## Source text
※ ※ ※

Gwatkin’s mother had a passion for art and had a significant influence on her brother, Sir Joshua, when he was a boy. She paid for half of the cost of his apprenticeship to Thomas Hudson and also paid for his expenses while he was in Italy in 1749. When Gwatkin was 13 years old she and her sister, Mary (later Lady Thomond), lodged with Sir Joshua in Leicester Fields, London.

Sir Joshua had great affection for the two sisters. He gave Gwatkin the nickname "Offy", sometimes written as ‘Offee’ or ‘Offe’.She [Gwatkin] has been very pretty, and, though deaf, is very agreeable - enthusiastically and affectionately fond of her uncle – indignant at the idea of his not having himself written the Discourses; "Burke or Johnson, indeed! no such thing he wrote them himself. I am evidence, he used to employ me as his secretary." – Maria Edgeworth, 1831.The sisters often sat when he was painting female figures. In particular, Gwatkin sat for many of Sir Joshua’s fancy subjects, notably for the Strawberry Girl, and whilst he was painting David Garrick between the Tragic and Comic Muse, Gwatkin sat for the Comic. She was very young at the time.Mrs. Gwatkin is not, at present, like the Comic Muse of Reynolds, nor ever was. She had never the embonpoint, or the archness there represented. But she resembles Hope in the windows of New College. In Hope we see her figure, her features, and her air. Not long since (as themselves informed me), the person who shewed those windows to Mr. and Mrs. G. observed to Mrs. Gwatkin: "This figure of Hope, Madam, is a portrait of a niece of Sir J. Reynolds." - Richard Polwhele, 1826.Sir Joshua's was an artistic household. Robert Haydon recalled a conversation he had with Gwatkin, "Everybody in the house painted. Lady Thomond & herself, the coachman & the man servant Ralph [Kirkley] & his daughter [Caroline Kirkley], all painted, copied & talked about pictures". Gwatkin lived with Sir Joshua until, age 22, she married. Her sister lived with Sir Joshua until his death in 1792.

※ ※ ※

## Source data
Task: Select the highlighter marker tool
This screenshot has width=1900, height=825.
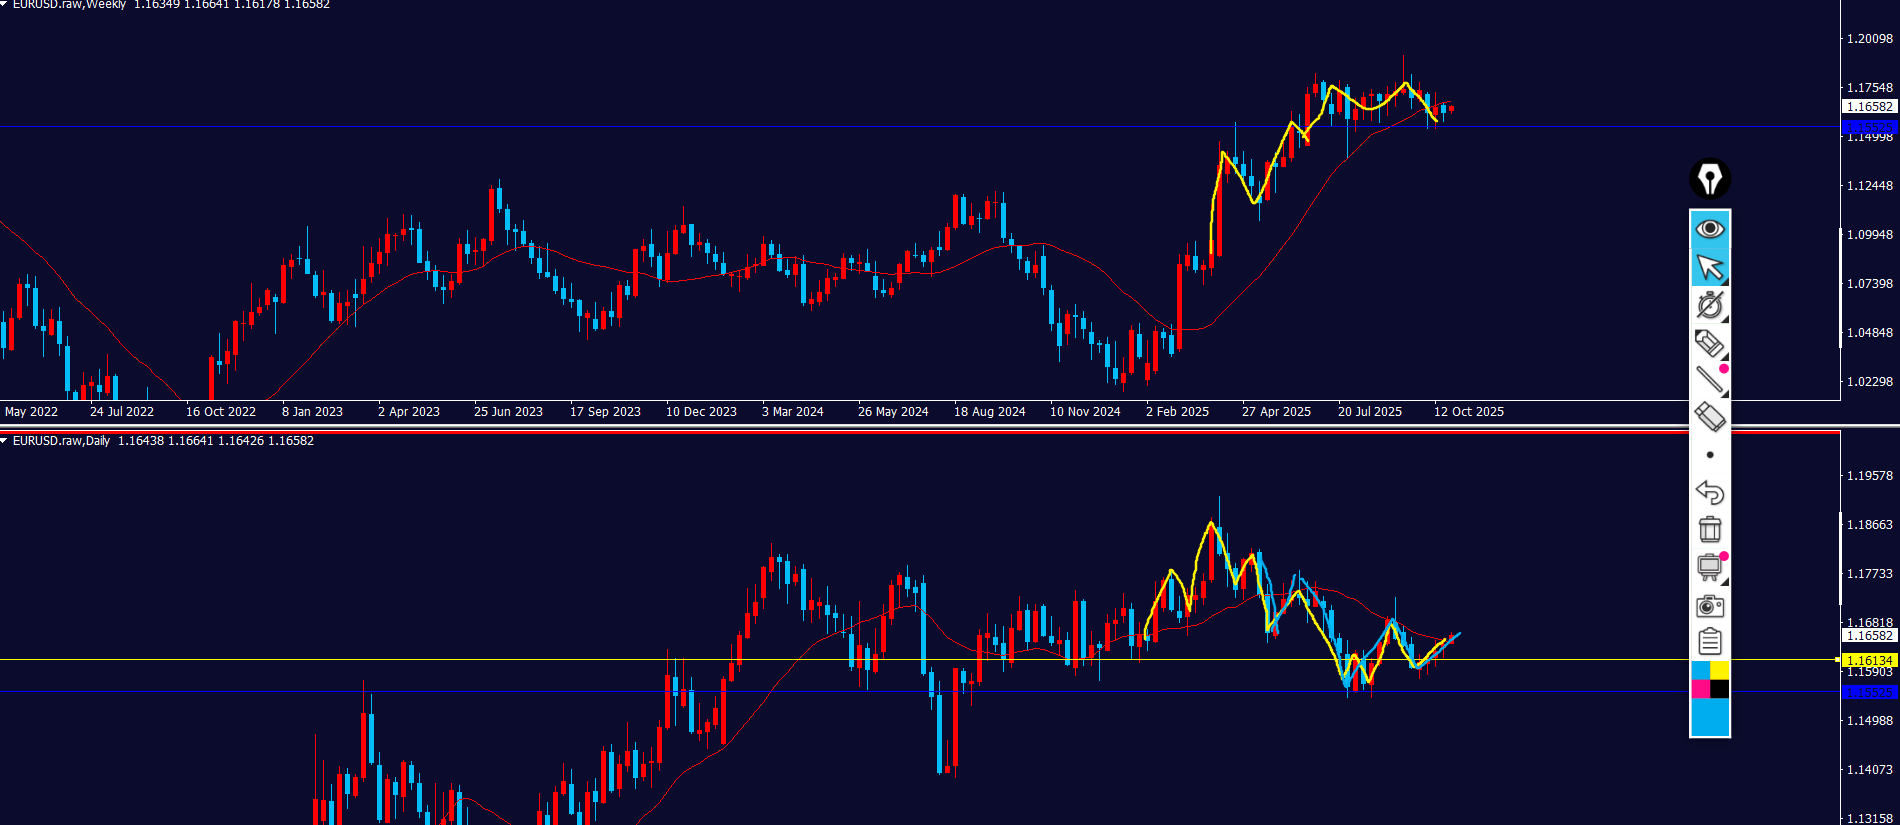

※ ※ ※

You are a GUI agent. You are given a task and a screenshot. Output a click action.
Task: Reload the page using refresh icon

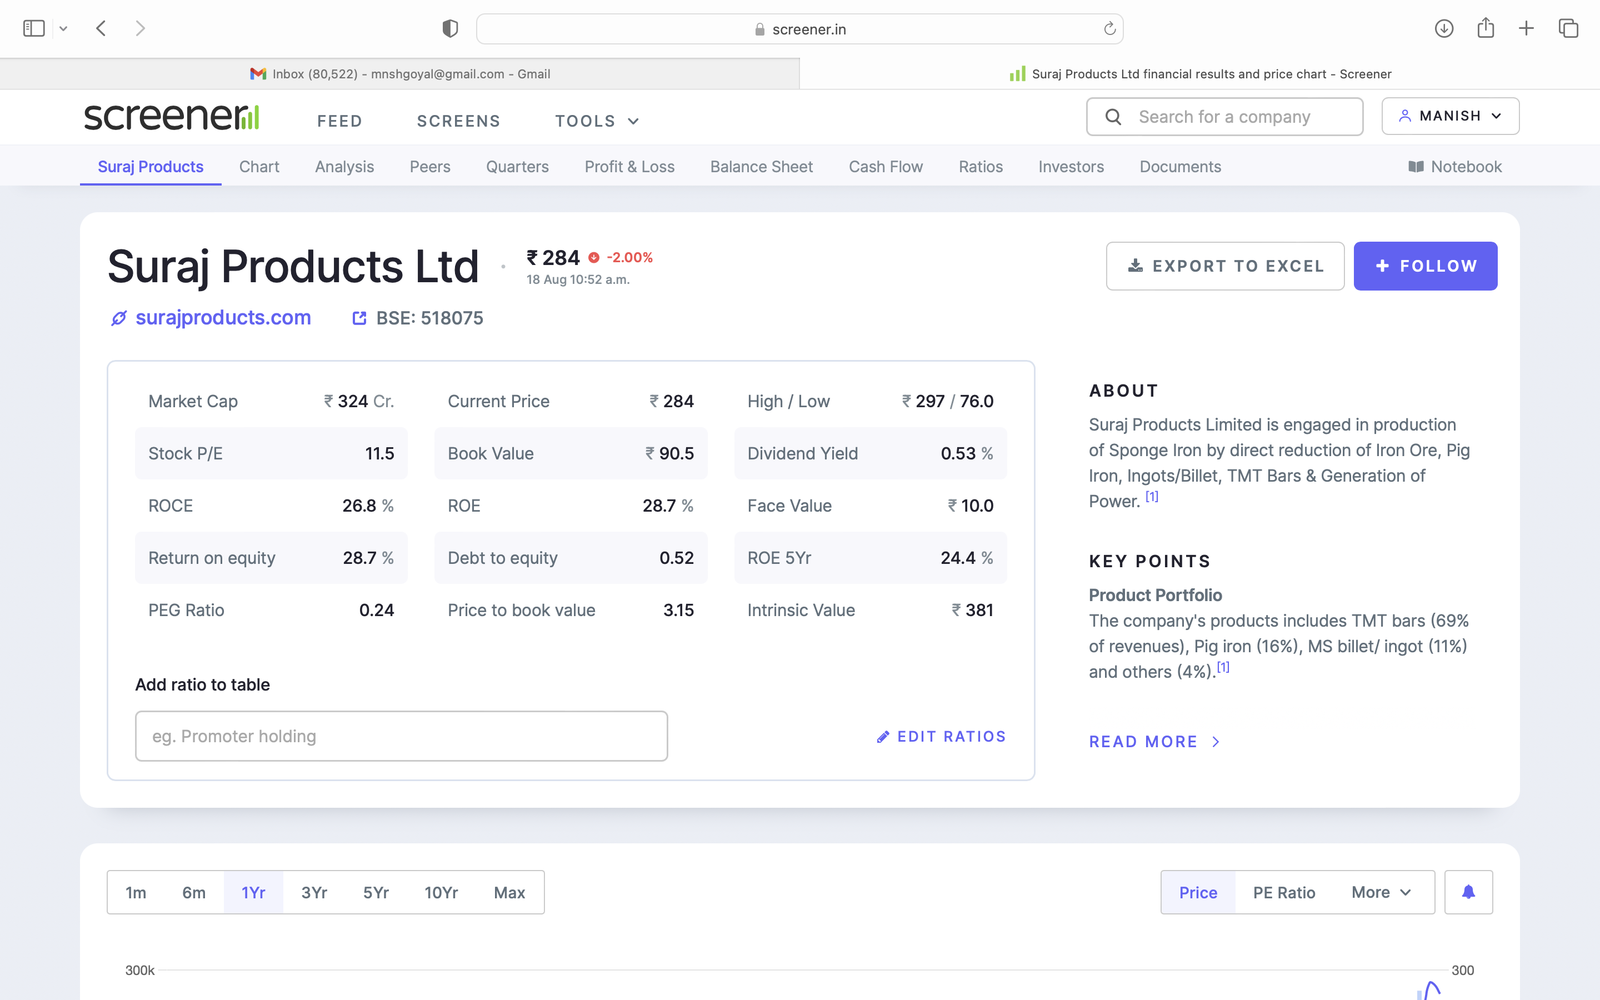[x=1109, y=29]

※ ※ ※

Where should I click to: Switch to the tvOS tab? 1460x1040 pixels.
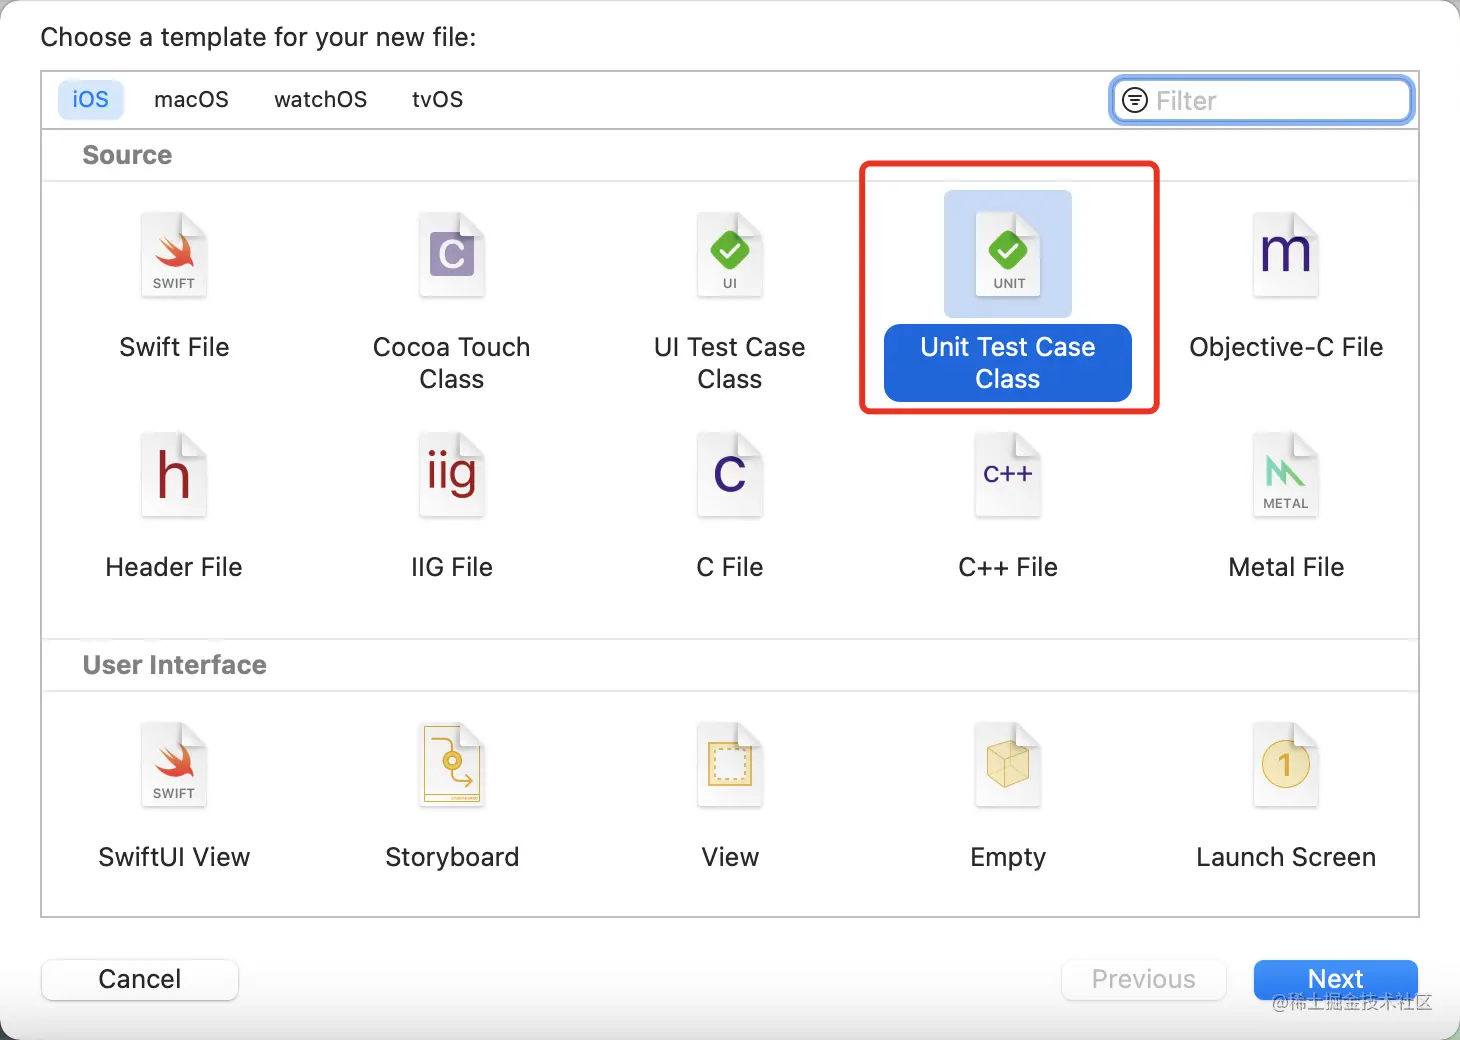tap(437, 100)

※ ※ ※

## Problems and tasks
**a.** Reproduce the stretch of the passage about Gwatkin and Sir Joshua from "Gwatkin’s mother had" through "Leicester Fields, London.".
**b.** Carry on the passage about Gwatkin and Sir Joshua from its final sentence.

## Task answers
**a.**
Gwatkin’s mother had a passion for art and had a significant influence on her brother, Sir Joshua, when he was a boy. She paid for half of the cost of his apprenticeship to Thomas Hudson and also paid for his expenses while he was in Italy in 1749. When Gwatkin was 13 years old she and her sister, Mary (later Lady Thomond), lodged with Sir Joshua in Leicester Fields, London.

**b.**
She married Robert Lovell Gwatkin in 1780. As a wedding gift Sir Joshua gave a portrait of her which he had started painting in 1776. She then became commonly known as Mrs. Gwatkin. They had ten children, seven daughters and three sons.

She may have sat for the painting The Age of Innocence, an oil-on-canvas painting by Sir Joshua, created in either 1785 or 1788. The painting became a favourite of the public and, according to Martin Postle, “the commercial face of childhood”.

Her mother wrote Devonshire Dialogue which had circulated privately, in whole and in extract, before her mother died in 1794. Gwatkin’s nephew, James Fredrick Palmer, combined some of his grandmother’s dialogues alongside his own glossary and published it in 1837.

In 1839, she compiled all of her mother’s dialogues and added a preface, footnote glosses and a dictionary of dialect terms. This, Gwatkin’s, complete version, A Devonshire Dialogue, credits the appended glossary, for the most part, to the late Rev. John Phillips who had died a decade earlier. She died on 4 July 1848, aged 91, while visiting her daughter, at Ideford Rectory, Devonshire.